Mira, yo recuerdo eso también.

Look, I remember that too.

Cada barrio tiene su propia vida.

Each neighborhood has its own life.

Fletcher EN

Its own life, its own rhythms.

And pilgrimage, real pilgrimage, has been going to Jerusalem for thousands of years.

Christian pilgrims have walked the Via Dolorosa since at least the fourth century.

Muslim pilgrims have been coming since the Umayyad period.

Jewish pilgrims have been going to the Western Wall since, well, since there was a wall to go to.

This isn't tourism.

This is something much older and much deeper.

Octavio ES

A ver, para un creyente, visitar Jerusalén es muy especial.

Well, for a believer, visiting Jerusalem is very special.

No es solo un viaje.

It's not just a trip.

Fletcher EN

Not just a trip at all.

And so when these sites close, even temporarily, even for legitimate security reasons, the impact is real.

There are people, elderly pilgrims, people who saved for decades for this journey, who came and found the doors shut.

During Easter week, during Passover, during Ramadan.

All of those overlapped this year with the war.

Octavio ES

Es que este año, las tres fiestas son al mismo tiempo.

The thing is, this year the three holidays happen at the same time.

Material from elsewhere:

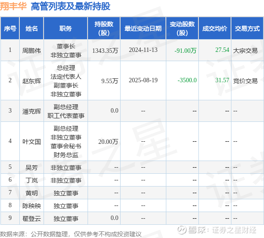Select the 大宗交易 transaction type cell
Viewport: 264px width, 238px height.
[x=246, y=50]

Eso no pasa muy frecuente.

That doesn't happen very often.

Fletcher EN

That's a genuinely rare overlap.

Easter, Passover, and Ramadan all landing in the same window.

That happens maybe once every thirty or forty years because the calendars, the Jewish lunar calendar, the Islamic lunar calendar, the Christian calendar, they run on different cycles.

And this year they converged, in the middle of a war.

The symbolic weight of that is hard to overstate.

Octavio ES

Bueno, es un momento muy simbólico.

Well, it's a very symbolic moment.

Y los lugares están cerrados.

And the places are closed.

Eso es muy triste.

That's very sad.

Fletcher EN

Very sad.

And also, I think, a moment that clarifies something about what's at stake in this war.

It's not just pipelines and missile systems and oil prices.

It's also this.

The ability of ordinary people to access the places that give their lives meaning.

That's what gets interrupted when wars happen.

Octavio ES

Mira, la guerra afecta todo.

Look, war affects everything.

No solo la economía.

Not just the economy.

También la cultura y la religión.

Also culture and religion.

Fletcher EN

Culture and religion especially.

And here's something I keep thinking about: the international community's response to the closure was remarkably muted.

There were a few statements from the Vatican, some from Jordan, which technically holds custodianship over the Islamic holy sites in Jerusalem under a 1994 treaty.

But it didn't become a major flashpoint the way it might have in a different moment.

Octavio ES

La verdad es que el mundo tiene muchos problemas ahora.

The truth is that the world has many problems now.

Jerusalén no es la única crisis.

Jerusalem is not the only crisis.

Fletcher EN

No, it's not.

And that's the grim arithmetic of a multipolar crisis.

There's only so much international attention to go around.

But the reopening matters.

It's a signal that, at least in this small way, some space is opening up.

Octavio ES

A ver, cuando los lugares abren, la gente puede rezar.

Well, when the places open, people can pray.

Eso es positivo.

That is positive.

Fletcher EN

It is positive.

Cautiously positive.

Because the war isn't over, Lebanon is still being bombed, and the ceasefire with Iran is fragile.

The doors opened today.

Whether they stay open is another question entirely.

But for now, pilgrims can walk the Via Dolorosa again.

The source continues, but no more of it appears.